### Document text
-- Begin --
How Syntropic Are You?

A qualifier for people building a world with a future

Question 1 of 10
When you look at a thriving old-growth forest, what do you see first?
A resource available for human use, if managed sustainably
This frames Nature as existing for human benefit. Syntropic thinking does not place humans at the centre of value. A forest is not primarily an asset waiting to be allocated.
A complex web of relationships in which humans are one small thread
A beautiful place that should be preserved for future generations to enjoy
Preservation for human enjoyment still centres human experience as the measure of worth. Life does not require our appreciation to have value. It is not preserved for us.
Evidence that Nature needs protecting from human interference
This positions Nature as passive and fragile, waiting for human managers to save it. Nature is intelligent, self-organising, and enormously resilient. The question is whether humans are part of the web or outside it.
Question 2 of 10
Your enterprise is struggling financially. You can cut costs by externalising waste to a local waterway, legally. What do you do?
Do it. The business must survive, and it is within the law.
Legality is the floor, not the standard. An enterprise that survives by depleting shared systems is accumulating a debt it will eventually pay. The commons always returns as cost.
Do it, but invest in offsetting programmes elsewhere.
Offsetting allows exploitation to continue while managing its optics. It does not change the underlying extractive architecture. A wound and a bandage applied elsewhere are not the same as not wounding.
-- End --
### Written exercise
What does the quiz's feedback on Question 2 call legality? The data after this quiz is unrelated material.

### Given material
-- Begin --
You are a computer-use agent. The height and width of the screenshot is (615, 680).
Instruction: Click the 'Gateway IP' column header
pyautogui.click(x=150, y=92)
-- End --
### Exercise output
The floor, not the standard.